Liberatore committed to the University of Arizona to play college baseball.

In January 2024, Liberatore was inducted into the Mountain Ridge Athletics Hall of Fame.

==Professional career==
===Tampa Bay Rays===
The Tampa Bay Rays selected Liberatore in the first round, with the 16th overall selection, in the 2018 Major League Baseball draft. He signed with the team for a $3.5 million signing bonus. He was assigned to the Gulf Coast Rays of the Rookie-level Gulf Coast League. After posting a 0.98 ERA in eight starts, Liberatore was promoted to the Princeton Rays of the Advanced Rookie Appalachian League. He pitched in one game for Princeton to close out his first professional season. Liberatore began the 2019 season in extended spring training before he was assigned to the Bowling Green Hot Rods of the Class A Midwest League on May 15, with whom he spent the remainder of the year. Over 16 games (15 starts), Liberatore went 6–2 with a 3.10 ERA, striking out 76 batters over 78 1/3 innings.

===St. Louis Cardinals===
On January 9, 2020, Liberatore was traded to the St. Louis Cardinals (along with Edgardo Rodriguez and the Rays' Competitive Balance Round B Draft Pick) in exchange for José Martínez, Randy Arozarena, and the Cardinals' Competitive Balance Round A Draft Pick. He did not play in a minor league game in 2020 due to the cancellation of the season due to the COVID-19 pandemic. For the 2021 season, Liberatore was assigned to the Memphis Redbirds of the Triple-A East.

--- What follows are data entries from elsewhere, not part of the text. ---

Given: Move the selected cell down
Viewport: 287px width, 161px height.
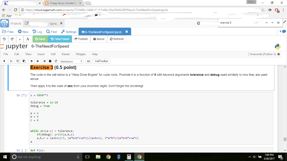Looking at the screenshot, I should tap(38, 61).
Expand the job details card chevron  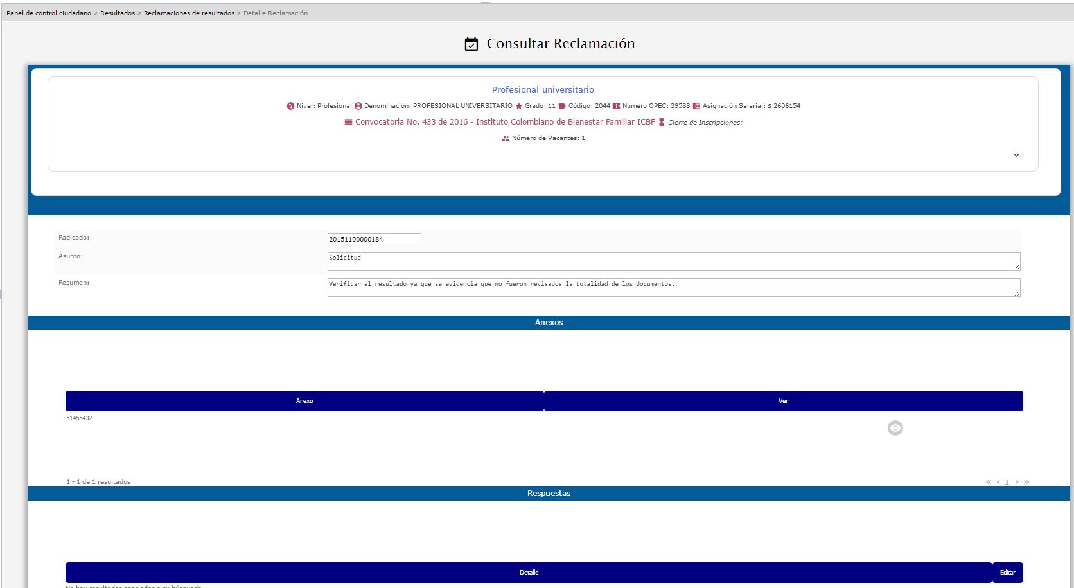coord(1016,155)
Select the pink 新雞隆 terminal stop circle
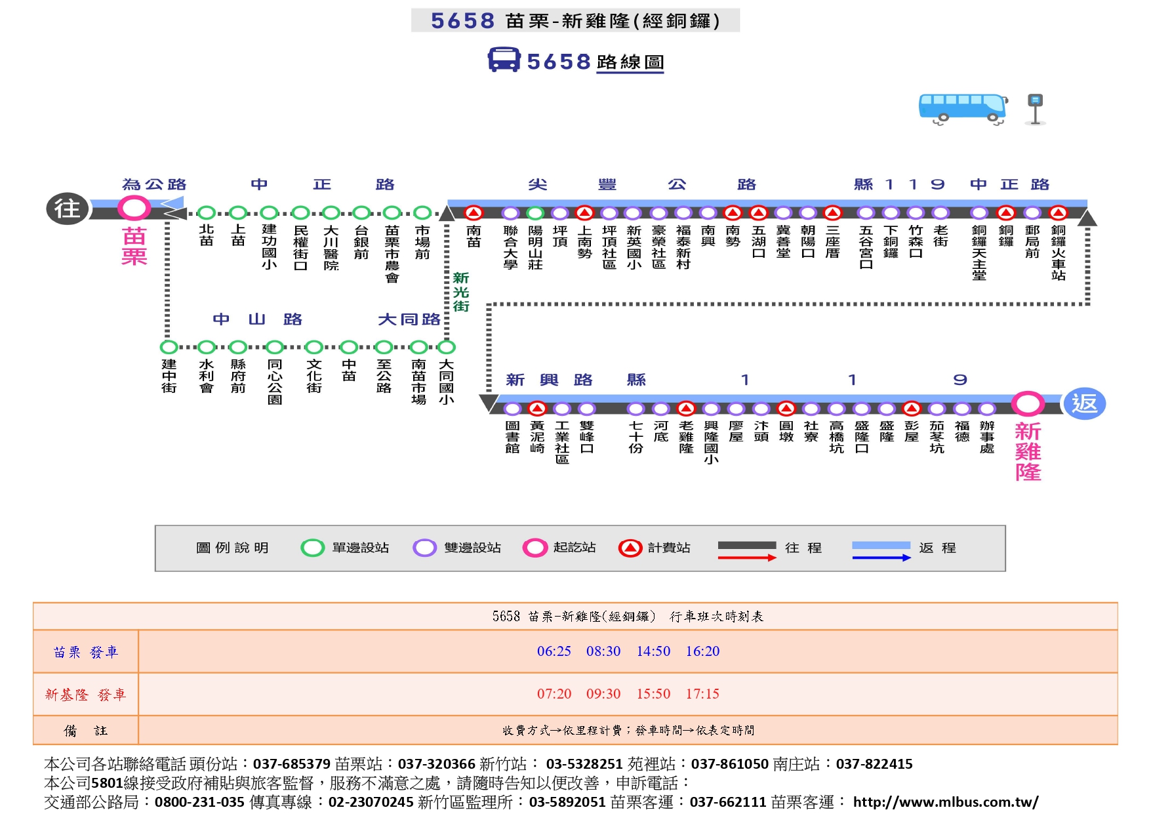1151x814 pixels. pyautogui.click(x=1027, y=404)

In late May, he was placed on the temporarily inactive list while he competed for a spot on the United States national baseball team, in advance of the 2020 Summer Olympics. He was subsequently named to the roster of the national team for the Americas Qualifying Event. Team USA qualified for the Olympics, but Liberatore was ultimately not named to the roster in part due to the Cardinals' lack of organizational depth. In June, he was selected to represent the Cardinals (alongside Nolan Gorman) in the All-Star Futures Game at Coors Field. Over 22 games (18 starts) with Memphis, Liberatore went 9–9 with a 4.04 ERA and 123 strikeouts over 124 2/3 innings. The Cardinals named him their Minor League Pitcher of the Year.

Liberatore returned to Memphis to begin the 2022 season. After going 3–3 with a 3.83 ERA and 46 strikeouts over forty innings, the Cardinals announced on May 19 that they would be selecting his contract and promoting him to the major leagues. He made his MLB debut on May 21 as the starting pitcher versus the Pittsburgh Pirates, throwing 4 2/3 innings and giving up seven hits, four earned runs, and two walks while striking out three. They optioned him back to Memphis the next day, but he was recalled one day later after Steven Matz was placed on the injured list. On May 29, he earned his first career win, tossing 5.0 scoreless innings against the Milwaukee Brewers while striking out 6.

Liberatore was optioned to Triple-A Memphis to begin the 2023 season. Over 13 games (13 starts), Liberatore went 4–3 with a 4.18 ERA, striking out 84 batters over 64 2/3 innings. In the majors through the 2023 season, Liberatore posted a 3–6 record and a 4.40 ERA with 46 strikeouts in 61 2/3 innings.

In 2024, Liberatore posted a 3–4 record and a 3.70 ERA with 76 strikeouts in 86 innings, alternating between the starting rotation and the bullpen.

In 2025, Liberatore enjoyed sustained success, becoming a fixture in the Cardinals rotation and making 29 starts with a 4.21 ERA.

On January 14th, 2026, Liberatore switched to number 32, which he chose in honor of Hall of Famer Sandy Koufax, whom he grew up admiring.

==Personal life==
Liberatore has been friends with fellow 2018 first-round pick and Cardinals teammate, Nolan Gorman, since they were five.

Liberatore and his wife, Natalie, were married in December 2024 in Arizona.